De ahì que va elaborándose la idea de texto literario como ‗representación‘ en que, al desaparecer la fuerza ilocutiva, quedan en suspenso las convecciones comunicativas sin que por eso quede afectado el proceso de significación que la obra literaria implica, o dicho de otra foma, sin que el principio aristotélico de la ‗verosimilitud‘ deje de ser vigente. En todo caso, la ‗suspención del juicio‘ en el proceso de ‗fictivización‘ produce una serie de rasgos que diferencian, por ejemplo, el ‗acto oral coloquial‘, como variedad de registro o variedad diafásica de la lengua, en la definición de Vigara Tauste (1998, 119), respecto a lo ‗coloquial literario‘, es decir respecto a los textos en que individualizamos la vertiente estilìstica de la oralidad como representación de lo coloquial o de lo hablado.
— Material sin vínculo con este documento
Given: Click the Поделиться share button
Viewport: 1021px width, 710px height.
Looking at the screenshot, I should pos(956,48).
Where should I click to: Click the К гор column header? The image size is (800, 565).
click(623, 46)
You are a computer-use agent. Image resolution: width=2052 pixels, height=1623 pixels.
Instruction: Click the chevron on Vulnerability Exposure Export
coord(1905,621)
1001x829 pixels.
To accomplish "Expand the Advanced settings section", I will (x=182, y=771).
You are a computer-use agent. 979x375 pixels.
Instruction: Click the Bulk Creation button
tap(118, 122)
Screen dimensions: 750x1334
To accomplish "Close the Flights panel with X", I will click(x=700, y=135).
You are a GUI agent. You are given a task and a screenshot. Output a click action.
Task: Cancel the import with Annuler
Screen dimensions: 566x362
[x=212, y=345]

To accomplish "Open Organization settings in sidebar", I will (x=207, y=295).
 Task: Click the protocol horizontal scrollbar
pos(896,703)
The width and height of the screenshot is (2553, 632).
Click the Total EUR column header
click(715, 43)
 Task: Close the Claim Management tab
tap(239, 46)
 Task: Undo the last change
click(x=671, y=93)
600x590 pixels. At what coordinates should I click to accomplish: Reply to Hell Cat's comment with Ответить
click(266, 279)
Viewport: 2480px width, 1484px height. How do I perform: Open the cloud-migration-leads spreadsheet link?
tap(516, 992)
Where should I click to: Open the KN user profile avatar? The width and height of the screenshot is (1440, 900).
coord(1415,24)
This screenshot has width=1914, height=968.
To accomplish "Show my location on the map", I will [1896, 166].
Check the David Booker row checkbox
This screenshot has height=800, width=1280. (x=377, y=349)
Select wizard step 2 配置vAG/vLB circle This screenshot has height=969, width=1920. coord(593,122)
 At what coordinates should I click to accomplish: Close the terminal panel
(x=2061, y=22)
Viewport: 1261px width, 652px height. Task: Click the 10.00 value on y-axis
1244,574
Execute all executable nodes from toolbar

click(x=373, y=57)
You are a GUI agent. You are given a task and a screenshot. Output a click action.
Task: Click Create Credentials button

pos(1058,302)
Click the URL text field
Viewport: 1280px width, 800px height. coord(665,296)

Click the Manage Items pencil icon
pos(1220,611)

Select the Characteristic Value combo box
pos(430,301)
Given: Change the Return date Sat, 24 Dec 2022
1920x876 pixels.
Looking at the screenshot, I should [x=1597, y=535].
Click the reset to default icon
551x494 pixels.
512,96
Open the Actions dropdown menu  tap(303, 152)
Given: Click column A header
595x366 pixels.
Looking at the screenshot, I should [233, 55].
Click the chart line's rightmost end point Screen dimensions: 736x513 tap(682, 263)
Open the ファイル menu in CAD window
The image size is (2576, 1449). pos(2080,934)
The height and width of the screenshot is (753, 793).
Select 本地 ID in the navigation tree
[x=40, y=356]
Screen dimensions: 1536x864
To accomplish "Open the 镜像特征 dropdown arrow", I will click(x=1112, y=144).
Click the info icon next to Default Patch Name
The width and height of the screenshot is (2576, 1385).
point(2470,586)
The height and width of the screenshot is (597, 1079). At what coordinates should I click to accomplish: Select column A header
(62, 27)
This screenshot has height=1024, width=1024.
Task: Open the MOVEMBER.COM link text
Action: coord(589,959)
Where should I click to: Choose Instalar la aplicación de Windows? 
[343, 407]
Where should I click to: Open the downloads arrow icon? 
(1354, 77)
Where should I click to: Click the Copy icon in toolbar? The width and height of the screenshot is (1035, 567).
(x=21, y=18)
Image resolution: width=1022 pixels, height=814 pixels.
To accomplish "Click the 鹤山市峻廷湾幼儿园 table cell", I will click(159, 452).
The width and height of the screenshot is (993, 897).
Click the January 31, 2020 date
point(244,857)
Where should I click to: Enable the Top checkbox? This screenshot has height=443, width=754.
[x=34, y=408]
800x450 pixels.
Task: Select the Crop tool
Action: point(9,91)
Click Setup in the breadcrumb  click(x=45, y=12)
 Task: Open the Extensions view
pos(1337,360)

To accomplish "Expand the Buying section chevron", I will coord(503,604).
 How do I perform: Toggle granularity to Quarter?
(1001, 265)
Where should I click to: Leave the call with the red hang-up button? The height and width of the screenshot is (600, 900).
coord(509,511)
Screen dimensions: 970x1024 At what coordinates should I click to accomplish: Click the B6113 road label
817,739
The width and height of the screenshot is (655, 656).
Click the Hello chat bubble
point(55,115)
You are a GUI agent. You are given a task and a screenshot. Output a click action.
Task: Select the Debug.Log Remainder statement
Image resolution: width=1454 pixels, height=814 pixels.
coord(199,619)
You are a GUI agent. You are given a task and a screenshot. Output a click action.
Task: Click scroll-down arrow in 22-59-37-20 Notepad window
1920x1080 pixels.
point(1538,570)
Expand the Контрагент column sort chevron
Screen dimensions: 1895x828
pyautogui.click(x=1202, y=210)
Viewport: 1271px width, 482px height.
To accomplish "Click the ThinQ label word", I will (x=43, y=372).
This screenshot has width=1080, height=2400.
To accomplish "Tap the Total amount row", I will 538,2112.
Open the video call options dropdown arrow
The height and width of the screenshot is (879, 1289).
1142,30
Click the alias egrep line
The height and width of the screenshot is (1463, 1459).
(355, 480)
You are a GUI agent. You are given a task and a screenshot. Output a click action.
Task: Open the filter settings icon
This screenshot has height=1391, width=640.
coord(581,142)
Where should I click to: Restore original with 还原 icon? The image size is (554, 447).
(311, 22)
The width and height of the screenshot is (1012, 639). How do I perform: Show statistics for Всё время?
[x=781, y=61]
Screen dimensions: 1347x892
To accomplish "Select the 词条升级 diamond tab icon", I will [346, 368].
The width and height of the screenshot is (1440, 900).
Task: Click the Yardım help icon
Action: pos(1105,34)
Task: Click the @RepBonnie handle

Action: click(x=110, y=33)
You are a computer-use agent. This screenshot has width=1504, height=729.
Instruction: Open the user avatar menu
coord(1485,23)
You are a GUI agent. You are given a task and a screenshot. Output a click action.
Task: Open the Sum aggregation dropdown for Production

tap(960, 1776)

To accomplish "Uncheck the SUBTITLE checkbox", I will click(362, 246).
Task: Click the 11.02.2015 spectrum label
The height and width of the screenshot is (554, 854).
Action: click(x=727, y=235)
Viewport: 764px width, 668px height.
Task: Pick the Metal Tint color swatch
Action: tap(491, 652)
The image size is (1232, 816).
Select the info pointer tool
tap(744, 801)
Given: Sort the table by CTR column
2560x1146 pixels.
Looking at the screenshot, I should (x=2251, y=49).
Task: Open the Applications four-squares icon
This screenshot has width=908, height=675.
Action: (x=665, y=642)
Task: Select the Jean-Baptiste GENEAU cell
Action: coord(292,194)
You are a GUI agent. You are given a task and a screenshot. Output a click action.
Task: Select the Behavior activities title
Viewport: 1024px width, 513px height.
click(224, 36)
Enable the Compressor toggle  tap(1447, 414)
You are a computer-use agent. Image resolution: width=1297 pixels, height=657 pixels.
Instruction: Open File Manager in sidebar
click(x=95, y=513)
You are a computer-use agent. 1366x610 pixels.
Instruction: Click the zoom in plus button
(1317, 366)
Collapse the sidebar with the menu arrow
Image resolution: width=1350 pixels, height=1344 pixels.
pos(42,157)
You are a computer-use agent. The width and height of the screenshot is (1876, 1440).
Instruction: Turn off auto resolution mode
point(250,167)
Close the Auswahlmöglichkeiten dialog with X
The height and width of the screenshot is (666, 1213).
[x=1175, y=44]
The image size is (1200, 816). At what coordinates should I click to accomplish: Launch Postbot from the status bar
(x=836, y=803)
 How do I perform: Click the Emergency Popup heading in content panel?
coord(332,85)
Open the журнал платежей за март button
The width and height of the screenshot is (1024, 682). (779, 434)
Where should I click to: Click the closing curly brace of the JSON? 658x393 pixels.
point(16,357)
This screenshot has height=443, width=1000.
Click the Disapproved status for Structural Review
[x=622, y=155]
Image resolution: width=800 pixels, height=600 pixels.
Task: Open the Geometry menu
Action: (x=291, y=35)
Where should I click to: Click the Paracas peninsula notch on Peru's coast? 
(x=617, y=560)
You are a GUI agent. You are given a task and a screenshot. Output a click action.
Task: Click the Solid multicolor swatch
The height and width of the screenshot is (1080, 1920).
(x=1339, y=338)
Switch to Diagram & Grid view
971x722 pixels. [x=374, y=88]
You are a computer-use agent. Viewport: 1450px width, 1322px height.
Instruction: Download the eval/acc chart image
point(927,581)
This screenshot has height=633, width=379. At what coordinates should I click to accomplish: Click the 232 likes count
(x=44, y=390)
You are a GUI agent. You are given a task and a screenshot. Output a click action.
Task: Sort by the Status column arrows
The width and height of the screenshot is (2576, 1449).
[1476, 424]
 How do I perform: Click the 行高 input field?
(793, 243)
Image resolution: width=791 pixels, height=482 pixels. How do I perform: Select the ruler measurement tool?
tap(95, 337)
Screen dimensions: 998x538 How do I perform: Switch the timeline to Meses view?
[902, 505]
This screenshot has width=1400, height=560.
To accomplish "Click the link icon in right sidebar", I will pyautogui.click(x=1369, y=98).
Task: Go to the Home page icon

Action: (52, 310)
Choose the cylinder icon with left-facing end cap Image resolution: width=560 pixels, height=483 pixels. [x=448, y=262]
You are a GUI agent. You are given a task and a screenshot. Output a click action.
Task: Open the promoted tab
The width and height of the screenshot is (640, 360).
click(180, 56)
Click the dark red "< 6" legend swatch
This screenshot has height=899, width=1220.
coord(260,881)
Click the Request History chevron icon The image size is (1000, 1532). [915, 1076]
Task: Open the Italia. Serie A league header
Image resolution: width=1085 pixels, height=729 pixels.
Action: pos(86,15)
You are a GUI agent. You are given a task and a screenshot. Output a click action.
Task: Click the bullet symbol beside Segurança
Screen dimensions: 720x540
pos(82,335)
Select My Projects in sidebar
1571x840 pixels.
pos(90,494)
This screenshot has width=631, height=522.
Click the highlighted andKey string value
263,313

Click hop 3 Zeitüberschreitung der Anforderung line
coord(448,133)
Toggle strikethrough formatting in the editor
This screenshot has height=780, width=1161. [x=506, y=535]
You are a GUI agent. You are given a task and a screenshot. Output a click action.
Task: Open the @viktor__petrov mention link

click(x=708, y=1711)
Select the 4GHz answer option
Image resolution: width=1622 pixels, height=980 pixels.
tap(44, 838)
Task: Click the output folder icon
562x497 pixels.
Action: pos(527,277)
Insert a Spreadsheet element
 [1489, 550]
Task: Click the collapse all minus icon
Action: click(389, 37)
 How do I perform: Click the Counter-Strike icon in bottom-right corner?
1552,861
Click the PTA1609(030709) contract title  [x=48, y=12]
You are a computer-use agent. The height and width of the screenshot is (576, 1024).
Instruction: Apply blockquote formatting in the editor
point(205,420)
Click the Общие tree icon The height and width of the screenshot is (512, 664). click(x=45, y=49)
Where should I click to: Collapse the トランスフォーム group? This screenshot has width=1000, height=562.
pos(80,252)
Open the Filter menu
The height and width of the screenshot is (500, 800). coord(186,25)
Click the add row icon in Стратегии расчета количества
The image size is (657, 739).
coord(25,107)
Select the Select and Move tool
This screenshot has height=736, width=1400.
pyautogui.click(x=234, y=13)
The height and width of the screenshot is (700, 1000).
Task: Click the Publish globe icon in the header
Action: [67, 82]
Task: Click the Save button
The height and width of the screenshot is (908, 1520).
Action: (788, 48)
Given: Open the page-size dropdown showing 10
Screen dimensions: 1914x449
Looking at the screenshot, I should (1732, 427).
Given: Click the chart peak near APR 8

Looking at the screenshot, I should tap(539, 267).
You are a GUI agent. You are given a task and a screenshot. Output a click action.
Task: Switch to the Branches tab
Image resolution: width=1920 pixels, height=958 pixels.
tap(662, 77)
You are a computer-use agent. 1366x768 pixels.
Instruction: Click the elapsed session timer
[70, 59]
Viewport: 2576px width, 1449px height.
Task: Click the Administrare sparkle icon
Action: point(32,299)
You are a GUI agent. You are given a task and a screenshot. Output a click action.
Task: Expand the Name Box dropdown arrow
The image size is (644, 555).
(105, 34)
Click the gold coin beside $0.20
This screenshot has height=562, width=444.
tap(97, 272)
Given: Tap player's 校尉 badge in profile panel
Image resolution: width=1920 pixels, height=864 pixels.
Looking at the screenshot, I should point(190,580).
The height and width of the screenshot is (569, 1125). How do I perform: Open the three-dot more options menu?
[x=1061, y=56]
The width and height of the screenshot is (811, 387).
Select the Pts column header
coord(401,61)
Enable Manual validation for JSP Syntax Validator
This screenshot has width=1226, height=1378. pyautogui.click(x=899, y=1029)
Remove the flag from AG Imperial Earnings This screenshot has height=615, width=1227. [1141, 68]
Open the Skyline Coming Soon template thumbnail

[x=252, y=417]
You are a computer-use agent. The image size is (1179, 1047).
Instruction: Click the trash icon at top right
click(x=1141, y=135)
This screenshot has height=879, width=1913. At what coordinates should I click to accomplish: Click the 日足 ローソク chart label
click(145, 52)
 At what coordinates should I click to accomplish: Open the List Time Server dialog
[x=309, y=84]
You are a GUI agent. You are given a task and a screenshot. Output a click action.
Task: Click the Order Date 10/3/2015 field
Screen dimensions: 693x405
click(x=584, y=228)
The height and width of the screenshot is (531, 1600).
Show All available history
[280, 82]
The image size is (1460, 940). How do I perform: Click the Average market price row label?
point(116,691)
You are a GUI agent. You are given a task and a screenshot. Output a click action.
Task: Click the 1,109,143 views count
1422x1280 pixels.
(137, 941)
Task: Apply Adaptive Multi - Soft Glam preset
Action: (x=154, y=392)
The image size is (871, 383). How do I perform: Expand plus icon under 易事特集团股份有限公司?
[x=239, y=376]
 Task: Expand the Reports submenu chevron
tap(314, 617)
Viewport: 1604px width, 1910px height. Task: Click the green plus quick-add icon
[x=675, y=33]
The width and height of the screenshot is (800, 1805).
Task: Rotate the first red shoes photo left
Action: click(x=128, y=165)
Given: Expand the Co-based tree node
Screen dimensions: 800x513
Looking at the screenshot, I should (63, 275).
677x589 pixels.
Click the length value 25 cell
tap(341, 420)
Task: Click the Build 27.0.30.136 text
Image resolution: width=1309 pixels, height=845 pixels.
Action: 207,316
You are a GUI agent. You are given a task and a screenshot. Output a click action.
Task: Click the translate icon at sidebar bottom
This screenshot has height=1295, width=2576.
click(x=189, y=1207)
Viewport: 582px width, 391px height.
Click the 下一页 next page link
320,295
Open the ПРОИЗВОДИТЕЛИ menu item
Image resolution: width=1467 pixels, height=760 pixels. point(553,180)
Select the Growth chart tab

De hecho, elementos propios del texto literario, como lo ‗acabado‘ del proceso lingüìstico, la ‗unilateralidad‘ de la dirección de la comunicación (autor-lector y no viceversa), la ‗formulación reflexiva‘ en la recepción del texto y la ‗repetibilidad‘ del acto de lectura, oponen significativamente la representación del coloquio literario respecto a la conversación real y hasta a su trascripción escrita. Por lo tanto, lo que nos proporciona el enfoque pragmático en torno al texto literario coincide esencialmente con el hecho de considerarlo como producto de un uso especial del lenguaje, regulado por especiales necesidades de producción y de interpretación.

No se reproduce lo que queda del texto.